## SOURCE EXTRACT
────────────────────
Gordon was my next-door neighbor; we were the same age and best friends. We both loved to play in the ditch behind our houses that drained into the swamp. His parents had hung a large old ship bell on the pecan tree that shaded their front yard. When it was supper or bedtime, they would ring the bell and we would come running. We could hear the bell in most of the places we played like the bamboo growth at the end of our street, or Dead Man’s pond that was several blocks away and at the edge of the swamp. The neighbors across the street had huge backyards that were our ball fields and led to our elementary school. Standing at the edge of our elementary school, we could still hear the bell.
Yesterday, I heard the bell, and I had this image of Gordon and me looking at each other and then running home. Gordon’s mom was a nurse, tall, thin and constantly smoking. My mom was a little over five feet tall and very petite. Both were standing under the pecan tree talking. When they turned, both Gordon and I said together, “Can’t we hang out just a little longer?” One of my mom’s favorite poems was Birches by Robert Frost. The poem is about a farm boy too far from town for baseball and real friends, so he learned to play alone and became a Birch tree swinger climbing to the tops and then flinging feet first with a swish, kicking through the air to the ground.
────────────────────
## DATASET
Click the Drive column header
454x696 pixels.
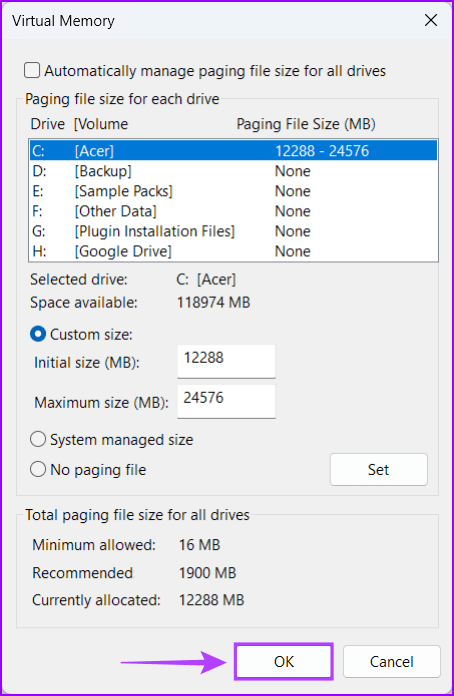point(47,124)
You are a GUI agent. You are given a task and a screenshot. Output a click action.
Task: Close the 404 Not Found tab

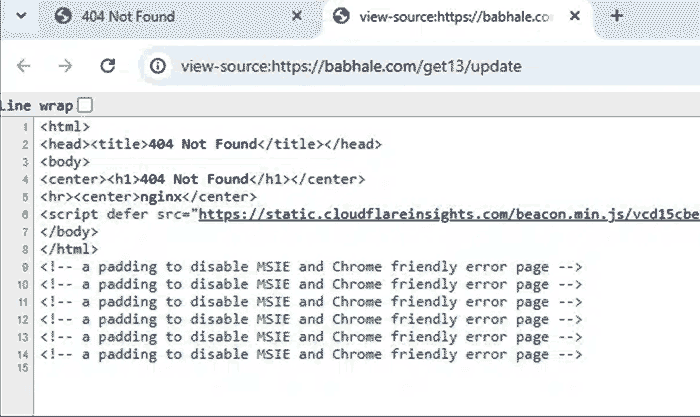[297, 16]
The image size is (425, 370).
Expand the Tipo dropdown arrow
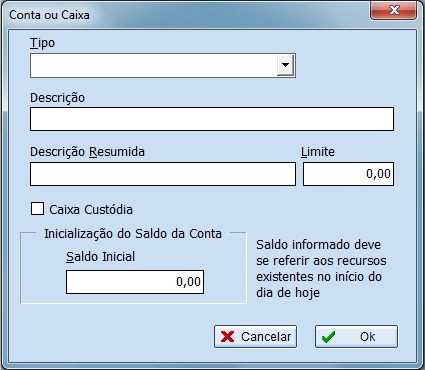(285, 65)

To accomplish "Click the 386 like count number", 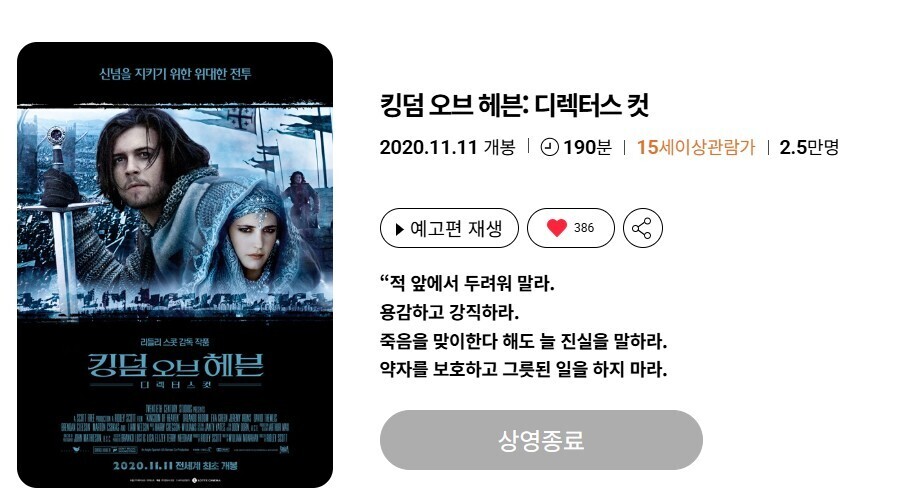I will point(584,228).
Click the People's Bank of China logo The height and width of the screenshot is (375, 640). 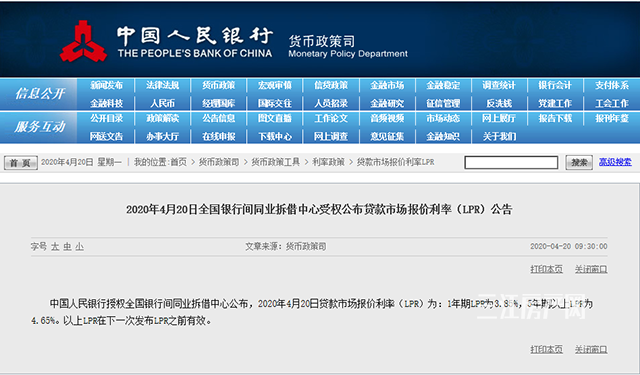[x=83, y=41]
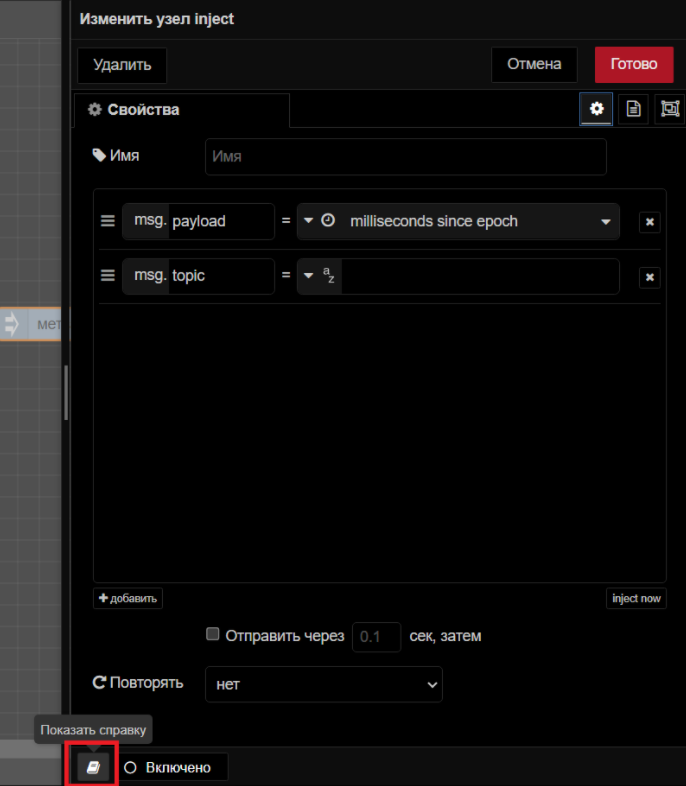Grab the drag handle of the payload row

[x=108, y=221]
────────────────────
## ACTIONS TO TAKE
**A)** In the passage about the neighborhood bell, where had Gordon's parents hung the large old ship bell?
**B)** Pick up the passage about the neighborhood bell after its last sentence and continue it in the same first-person voice.

## RESULTS FOR EACH TASK
**A)** On the pecan tree that shaded their front yard.

**B)**
As my mom’s cancer journey got harder, she would ask me to read Birches and always had me repeat her favorite line , “I’d like to get away from earth awhile / And then come back to it and begin over.” Today I do body and bone scans in preparation for a meeting with my oncologists on Monday. The last two weeks I have only been on one oral chemo, washing out the other chemo from my system, so today’s scans will serve as a baseline for the infusion I will start next week. This week as I have thought about my cancer journey getting tougher, I couldn’t help but think about my mom’s love for the poem Birches and her need to get away for a little while, to swish back and begin again, but then I heard the bell, and heard myself say, “Can’t I hang out just a little longer?”